Multiple DNS queries, some rejected

firefexx · March 17, 2019, 12:54pm

Hi,

for DNS, I like to make use of https://1.1.1.1/ instead of my ISP's DNS. Therefore, I set option dns '1.1.1.1 1.0.0.1 2606:4700:4700::1111 2606:4700:4700::1001' in my /etc/config/network configuration within the config interface 'wan' section.

I imagined dnsmasq picks one of the configured DNS server addresses for its requests and switches if one is unavailable. But apparently, dnsmasq sends the queries to all four configured DNS servers simultaneously. I see four outgoing requests in tcpdump and the DNS servers answer the requests. Then, two or three of the slower responses get answered with ICMP unreachable errors.
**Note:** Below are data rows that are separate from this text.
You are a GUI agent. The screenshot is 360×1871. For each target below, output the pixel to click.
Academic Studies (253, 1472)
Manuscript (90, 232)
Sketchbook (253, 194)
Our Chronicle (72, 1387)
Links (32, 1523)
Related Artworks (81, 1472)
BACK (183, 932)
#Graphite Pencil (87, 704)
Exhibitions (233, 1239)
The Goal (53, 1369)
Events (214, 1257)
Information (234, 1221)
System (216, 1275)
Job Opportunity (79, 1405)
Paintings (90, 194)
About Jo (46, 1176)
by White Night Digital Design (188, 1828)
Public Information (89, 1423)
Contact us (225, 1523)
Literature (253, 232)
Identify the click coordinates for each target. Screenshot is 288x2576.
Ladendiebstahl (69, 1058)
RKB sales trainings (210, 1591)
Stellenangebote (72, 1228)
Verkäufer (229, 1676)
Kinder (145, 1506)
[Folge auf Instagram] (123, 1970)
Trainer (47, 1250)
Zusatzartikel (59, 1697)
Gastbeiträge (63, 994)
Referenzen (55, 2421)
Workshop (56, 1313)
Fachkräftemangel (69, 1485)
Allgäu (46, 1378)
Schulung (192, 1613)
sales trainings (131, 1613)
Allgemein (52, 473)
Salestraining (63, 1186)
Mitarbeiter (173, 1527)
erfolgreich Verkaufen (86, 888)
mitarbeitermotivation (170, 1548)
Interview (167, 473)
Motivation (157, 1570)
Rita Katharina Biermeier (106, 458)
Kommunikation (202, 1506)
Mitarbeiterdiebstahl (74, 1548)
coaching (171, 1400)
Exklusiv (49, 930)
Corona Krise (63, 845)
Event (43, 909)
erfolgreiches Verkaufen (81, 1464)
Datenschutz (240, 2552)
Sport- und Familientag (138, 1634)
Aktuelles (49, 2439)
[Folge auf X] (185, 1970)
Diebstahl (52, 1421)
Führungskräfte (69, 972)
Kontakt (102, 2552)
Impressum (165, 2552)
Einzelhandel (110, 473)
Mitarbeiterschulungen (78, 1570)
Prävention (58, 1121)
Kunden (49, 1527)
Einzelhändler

I would like to ask you: Is this normal? That dnsmasq asks the servers simultaneously? Seems unnecessary. And that some of the responses are rejected afterwards? Is this because dnsmasq already knows the answer from the fastest response?

vgaetera · March 17, 2019, 1:10pm

Behavior changes since caching is enabled by default for OpenWrt.
Start troubleshooting from your LAN-client network configuration.

Better move DNSv6 servers to wan6 configuration.

firefexx · March 17, 2019, 1:41pm

Thanks a lot for your answer.

Good to know. I don't know how exactly I could troubleshoot this, since the config looks unsuspicious for my eyes. (But I haven't much experience with OpenWrt...) Here is the relevant config.

from /etc/config/network:

config interface 'lan'
	option type 'bridge'
	option ifname 'eth0'
	option proto 'static'
	option ipaddr '192.168.1.1'
	option netmask '255.255.255.0'
	option ip6assign '60'

config interface 'wan'
	option ifname 'eth0.7'
	option proto 'pppoe'
	option username 'xxxxxxxxxxxx'
	option password 'yyyyyyyyyyyyyyyyyyyy'
	option ipv6 'auto'
	option peerdns '0'
	option dns '1.1.1.1 1.0.0.1 2606:4700:4700::1111 2606:4700:4700::1001'

and from /etc/config/dhcp:

config dnsmasq
	option domainneeded '1'
	option boguspriv '1'
	option filterwin2k '0'
	option localise_queries '1'
	option rebind_protection '1'
	option rebind_localhost '1'
	option local '/lan/'
	option domain 'lan'
	option expandhosts '1'
	option nonegcache '0'
	option authoritative '1'
	option readethers '1'
	option leasefile '/tmp/dhcp.leases'
	option resolvfile '/tmp/resolv.conf.auto'
	option nonwildcard '1'
	option localservice '1'

The thing is, I have no wan6 configuration. After setting up my wan configuration, a new wan_6 configuration automatically appears within luci when connecting, but I cannot edit it. It seems to be managed from wan configuration. Therefore, I deleted the unused wan6 interface that was present after flashing. Was this a bad idea?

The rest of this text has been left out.